What to look for in a monitoring tool
Three capabilities separate tools that genuinely solve missing refresh detection from those that handle only active failures.
Schedule inference, not just schedule mirroring. The tool should learn the actual refresh cadence from observation, not just copy the configured schedule. A dataset scheduled to refresh at 06:00 but consistently delayed to 06:45 by capacity contention should have its alert window calibrated to observed reality, not the scheduled time. Tools that trigger alerts based purely on the configured time generate false positives.
Upstream pipeline awareness. A missing refresh at 06:00 often has a cause that runs at 04:00 — a Snowflake query that timed out, an ADF pipeline that hit a concurrency limit, a dbt model that failed its tests. A tool that monitors only Power BI sees the absent refresh but cannot identify the cause. A tool that monitors the full pipeline stack surfaces the upstream failure as the root cause, reducing investigation time from hours to minutes.
Configurable lateness thresholds. Not all datasets have the same SLA. A real-time trading dashboard needs a 15-minute lateness threshold. A weekly management report can tolerate a 4-hour window. The monitoring tool should let you configure thresholds per dataset, not enforce a single platform-wide setting.

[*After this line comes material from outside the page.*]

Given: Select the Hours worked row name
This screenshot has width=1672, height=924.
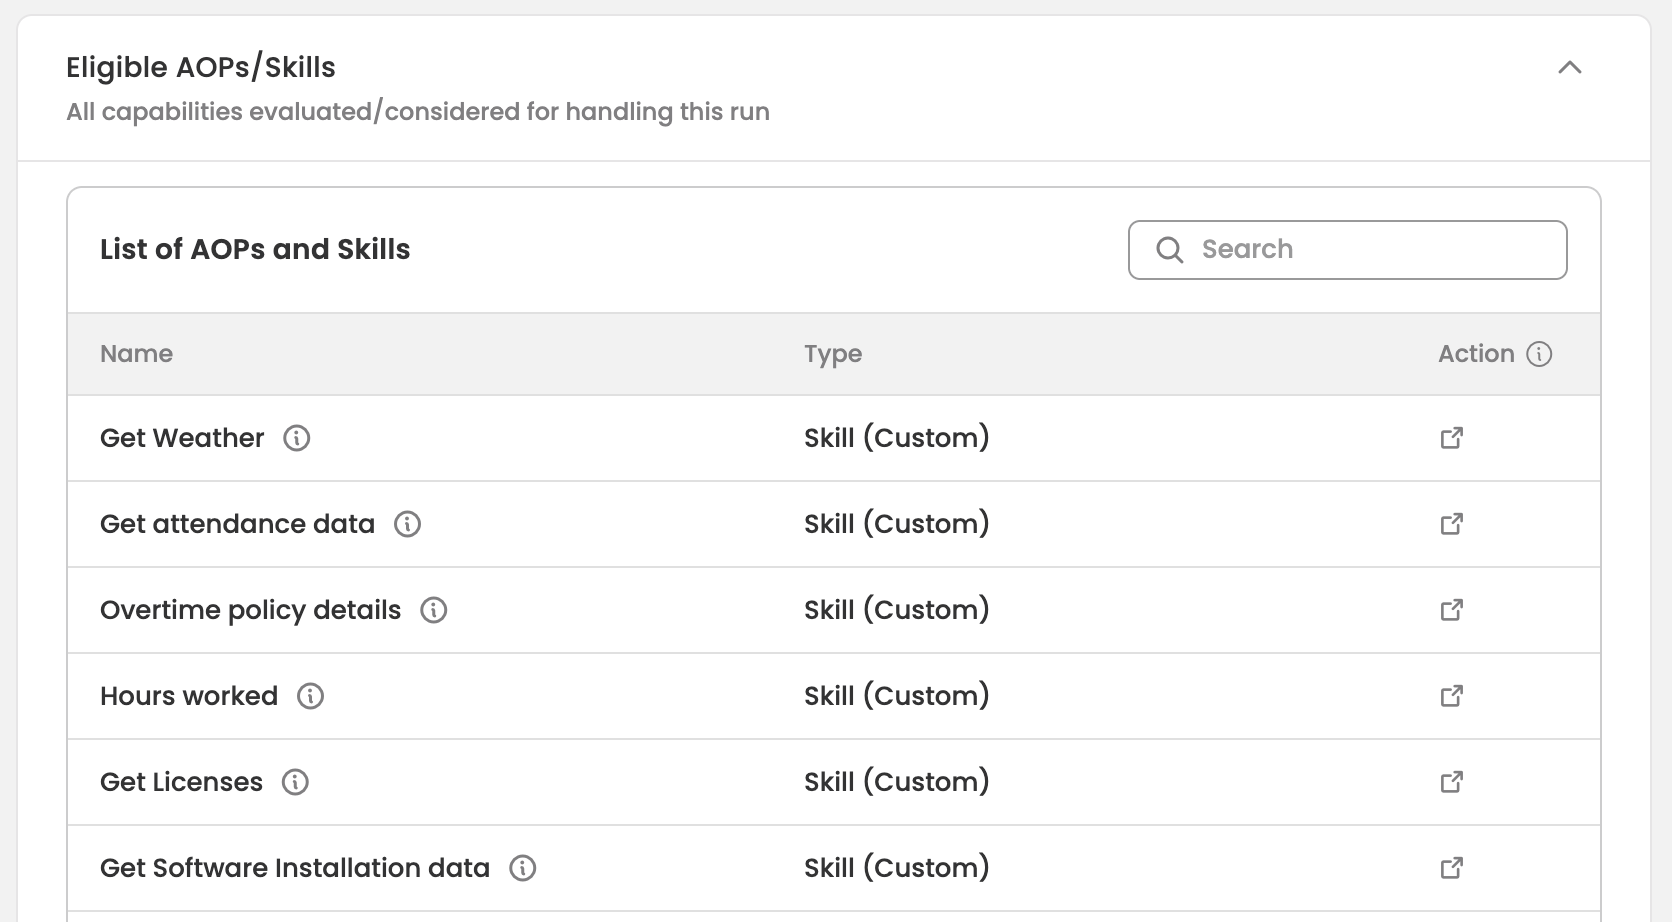Looking at the screenshot, I should 189,696.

For teams running Power BI alongside upstream pipeline tools — ADF, Snowflake, dbt, or Databricks — the upstream visibility matters most. A missing Power BI refresh that traces back to a Snowflake query timeout is resolved at the Snowflake layer, not the Power BI layer. Knowing which layer to look at is the difference between a 5-minute fix and a 2-hour investigation.
MetricSign and SummitView: how they approach missing refresh detection
Both MetricSign and SummitView offer missing refresh detection as a core feature.

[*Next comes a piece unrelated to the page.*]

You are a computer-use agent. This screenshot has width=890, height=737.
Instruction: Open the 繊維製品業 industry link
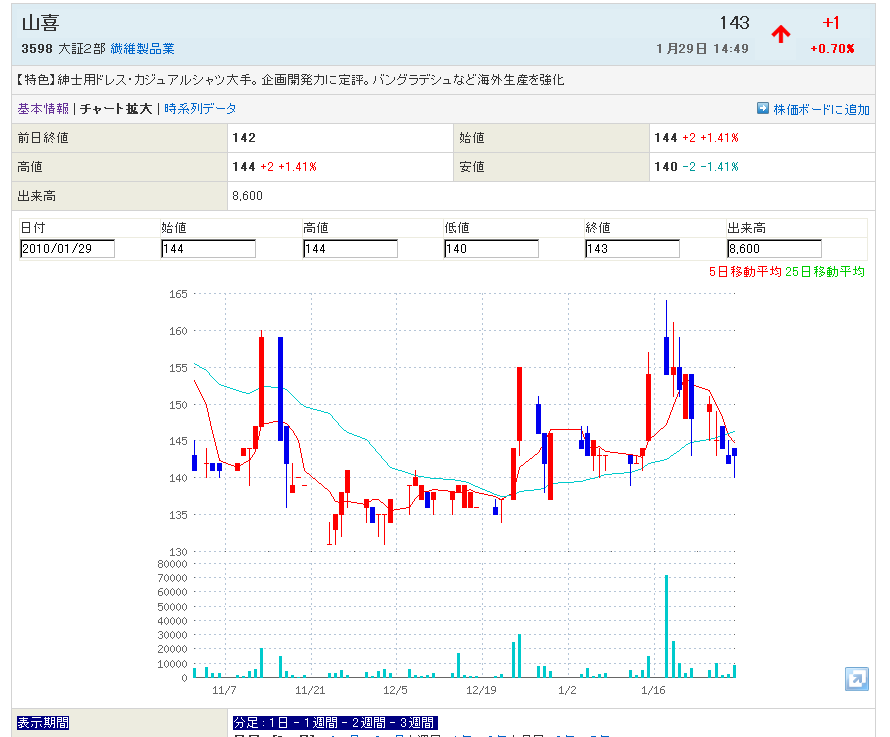click(x=142, y=48)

SummitView implements a dedicated Missing Refreshes module with schedule learning and configurable lateness thresholds. The default alert window is 2 hours past the expected refresh time. Alerts route to Email, Slack, Teams, or Webhook. The tool is Power BI-only, so the missing refresh alert shows the dataset and the expected schedule — but not the upstream pipeline cause.
MetricSign adds upstream pipeline context. When a Power BI dataset fails to refresh, MetricSign checks whether an upstream ADF pipeline, Snowflake query, dbt model run, or Fabric Pipeline produced an error in the same window. If it did, the missing refresh incident links directly to the upstream failure. The dataset alert and the pipeline failure appear as a single incident with the root cause identified — not as two separate notifications from two separate systems.
For teams running Power BI on a flat source (SQL Server, SharePoint, Excel), both tools solve the problem equivalently. For teams where Power BI is the last hop in a multi-tool pipeline, the upstream linkage in MetricSign reduces investigation time significantly.
Alerts in MetricSign route to Email, Telegram, and Webhook. Alerts in SummitView route to Email, Slack, Teams, and Webhook.